Suppose that we have a (finite or infinite) series of independent, identically distributed real-valued random variables (increments of time). From this series, we can form a random walk. We can consider the partial sums of this series and analyze the average value of the walk the partial sum divided by the number of increments up to that point at each of its time increments. This project is focused on studying the distribution of the maximum average value of a random walk through a variety of computational algorithms. While there already exists an explicit formula for the probability that the maximum average value is at most any given real number 0 x 1, this formula presents computational challenges for small values of x.

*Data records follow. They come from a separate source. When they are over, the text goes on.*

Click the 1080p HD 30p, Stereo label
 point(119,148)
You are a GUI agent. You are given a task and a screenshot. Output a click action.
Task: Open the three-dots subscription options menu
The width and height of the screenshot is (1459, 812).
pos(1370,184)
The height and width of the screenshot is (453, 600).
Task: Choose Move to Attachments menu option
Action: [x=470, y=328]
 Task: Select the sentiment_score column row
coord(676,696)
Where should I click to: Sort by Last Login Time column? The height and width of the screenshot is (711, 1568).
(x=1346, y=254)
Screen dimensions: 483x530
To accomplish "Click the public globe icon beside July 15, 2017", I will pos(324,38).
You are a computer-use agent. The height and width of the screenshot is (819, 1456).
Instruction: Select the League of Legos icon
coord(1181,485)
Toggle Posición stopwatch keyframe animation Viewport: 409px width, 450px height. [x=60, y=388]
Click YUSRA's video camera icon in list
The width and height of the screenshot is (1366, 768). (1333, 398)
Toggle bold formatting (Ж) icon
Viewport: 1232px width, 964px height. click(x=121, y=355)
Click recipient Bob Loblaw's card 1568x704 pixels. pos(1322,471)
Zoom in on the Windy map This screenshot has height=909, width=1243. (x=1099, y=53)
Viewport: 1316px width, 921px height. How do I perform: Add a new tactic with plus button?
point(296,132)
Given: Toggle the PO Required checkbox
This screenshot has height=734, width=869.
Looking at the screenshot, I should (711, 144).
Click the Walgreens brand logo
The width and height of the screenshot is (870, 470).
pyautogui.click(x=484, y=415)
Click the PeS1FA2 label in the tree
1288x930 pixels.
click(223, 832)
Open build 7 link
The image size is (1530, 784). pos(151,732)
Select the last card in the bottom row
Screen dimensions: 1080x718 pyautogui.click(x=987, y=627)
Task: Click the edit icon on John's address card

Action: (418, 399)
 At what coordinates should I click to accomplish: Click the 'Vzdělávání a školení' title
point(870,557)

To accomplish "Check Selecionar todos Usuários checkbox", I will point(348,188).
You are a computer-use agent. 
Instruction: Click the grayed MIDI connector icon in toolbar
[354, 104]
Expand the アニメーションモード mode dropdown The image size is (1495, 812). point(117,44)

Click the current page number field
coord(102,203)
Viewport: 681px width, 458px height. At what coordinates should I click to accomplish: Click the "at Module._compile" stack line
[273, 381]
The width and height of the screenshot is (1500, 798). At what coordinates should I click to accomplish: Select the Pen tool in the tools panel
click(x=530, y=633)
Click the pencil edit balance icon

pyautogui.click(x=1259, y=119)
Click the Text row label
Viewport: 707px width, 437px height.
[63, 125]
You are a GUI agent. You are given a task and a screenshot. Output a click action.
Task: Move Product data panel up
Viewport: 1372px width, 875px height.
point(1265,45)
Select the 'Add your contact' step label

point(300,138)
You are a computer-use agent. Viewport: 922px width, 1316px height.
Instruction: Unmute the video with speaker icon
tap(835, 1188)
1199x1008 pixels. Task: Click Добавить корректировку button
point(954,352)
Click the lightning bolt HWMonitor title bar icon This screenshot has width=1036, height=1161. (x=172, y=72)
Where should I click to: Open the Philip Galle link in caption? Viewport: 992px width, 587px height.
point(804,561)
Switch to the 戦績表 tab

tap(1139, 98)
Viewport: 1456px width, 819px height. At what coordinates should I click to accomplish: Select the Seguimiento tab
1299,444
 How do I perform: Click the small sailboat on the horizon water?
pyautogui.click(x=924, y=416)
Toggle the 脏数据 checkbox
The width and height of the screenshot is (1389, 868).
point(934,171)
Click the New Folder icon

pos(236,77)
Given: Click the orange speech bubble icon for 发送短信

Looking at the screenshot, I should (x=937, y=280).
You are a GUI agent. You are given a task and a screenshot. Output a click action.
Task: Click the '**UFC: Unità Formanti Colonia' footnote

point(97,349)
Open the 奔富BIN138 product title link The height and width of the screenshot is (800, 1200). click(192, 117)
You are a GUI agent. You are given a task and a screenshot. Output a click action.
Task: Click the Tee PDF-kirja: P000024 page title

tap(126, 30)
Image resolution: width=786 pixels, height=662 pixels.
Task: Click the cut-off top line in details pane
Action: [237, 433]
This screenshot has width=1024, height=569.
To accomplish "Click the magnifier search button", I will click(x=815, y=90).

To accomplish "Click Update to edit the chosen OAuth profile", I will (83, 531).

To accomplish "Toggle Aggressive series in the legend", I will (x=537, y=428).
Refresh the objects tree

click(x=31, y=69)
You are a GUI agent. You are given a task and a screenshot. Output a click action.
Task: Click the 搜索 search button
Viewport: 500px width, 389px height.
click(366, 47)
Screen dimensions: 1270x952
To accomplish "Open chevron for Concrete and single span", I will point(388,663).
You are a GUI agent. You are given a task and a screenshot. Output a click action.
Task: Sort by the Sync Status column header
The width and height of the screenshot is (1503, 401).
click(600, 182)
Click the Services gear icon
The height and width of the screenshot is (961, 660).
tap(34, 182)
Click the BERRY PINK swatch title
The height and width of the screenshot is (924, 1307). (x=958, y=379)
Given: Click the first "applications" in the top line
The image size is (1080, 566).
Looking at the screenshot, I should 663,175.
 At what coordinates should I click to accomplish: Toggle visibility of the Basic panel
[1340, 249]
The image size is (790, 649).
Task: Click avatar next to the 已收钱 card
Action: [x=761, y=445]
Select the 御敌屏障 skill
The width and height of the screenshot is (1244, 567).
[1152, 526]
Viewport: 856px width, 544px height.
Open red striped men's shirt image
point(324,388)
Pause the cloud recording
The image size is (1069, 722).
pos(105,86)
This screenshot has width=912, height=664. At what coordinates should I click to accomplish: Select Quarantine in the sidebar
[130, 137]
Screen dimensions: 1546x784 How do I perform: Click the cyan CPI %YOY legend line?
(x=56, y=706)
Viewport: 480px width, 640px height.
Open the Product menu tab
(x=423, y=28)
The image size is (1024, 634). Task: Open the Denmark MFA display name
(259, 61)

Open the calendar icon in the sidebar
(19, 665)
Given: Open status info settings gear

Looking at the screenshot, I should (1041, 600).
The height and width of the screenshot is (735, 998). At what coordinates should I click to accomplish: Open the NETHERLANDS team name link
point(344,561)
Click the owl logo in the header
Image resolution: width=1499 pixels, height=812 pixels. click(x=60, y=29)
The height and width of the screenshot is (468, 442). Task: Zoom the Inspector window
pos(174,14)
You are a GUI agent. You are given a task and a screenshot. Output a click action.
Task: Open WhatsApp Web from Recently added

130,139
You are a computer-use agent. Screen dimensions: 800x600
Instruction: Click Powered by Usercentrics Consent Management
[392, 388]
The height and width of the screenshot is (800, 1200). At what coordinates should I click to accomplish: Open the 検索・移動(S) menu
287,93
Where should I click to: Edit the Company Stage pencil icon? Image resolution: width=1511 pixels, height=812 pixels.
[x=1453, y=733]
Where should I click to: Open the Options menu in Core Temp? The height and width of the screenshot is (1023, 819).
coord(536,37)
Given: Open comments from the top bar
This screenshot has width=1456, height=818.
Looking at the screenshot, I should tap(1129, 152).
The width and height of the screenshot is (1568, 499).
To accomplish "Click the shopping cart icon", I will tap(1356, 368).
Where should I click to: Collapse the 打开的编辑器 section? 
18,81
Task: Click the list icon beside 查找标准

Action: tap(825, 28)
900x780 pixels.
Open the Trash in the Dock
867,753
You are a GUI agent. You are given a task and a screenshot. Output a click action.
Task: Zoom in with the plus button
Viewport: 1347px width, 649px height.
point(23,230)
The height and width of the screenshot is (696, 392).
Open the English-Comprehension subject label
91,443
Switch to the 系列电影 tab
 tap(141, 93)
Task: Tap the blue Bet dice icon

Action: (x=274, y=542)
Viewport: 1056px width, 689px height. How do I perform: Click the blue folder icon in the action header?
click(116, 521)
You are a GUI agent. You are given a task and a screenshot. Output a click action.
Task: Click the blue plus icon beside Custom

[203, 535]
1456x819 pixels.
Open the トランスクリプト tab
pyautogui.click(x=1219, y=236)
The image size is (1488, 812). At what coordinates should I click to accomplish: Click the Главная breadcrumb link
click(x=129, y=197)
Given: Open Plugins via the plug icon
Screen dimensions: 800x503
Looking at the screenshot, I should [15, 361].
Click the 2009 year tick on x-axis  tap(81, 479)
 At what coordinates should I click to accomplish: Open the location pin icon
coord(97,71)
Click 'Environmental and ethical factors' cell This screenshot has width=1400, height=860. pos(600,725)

What is especially interesting is the asymptotic aspect: how quickly does the probability that the maximal average is at most x approach zero as x approaches zero from the right? Generalizing this to various increment distributions serves as the basis for the project.

Message to Sponsor

I am grateful to the SURF program and to those funding this project for their support and encouragement. This program will be an invaluable experience not only in providing an opportunity to broaden my mathematical horizons, but also in honing my own research skills and the communication of my ideas in a scholarly fashion. These would be especially useful in light of my future career goals, which include graduate school in pure math (with particular interest in discrete math, combinatorics, and/or probability) and hopefully teaching/professorship/the tenure track.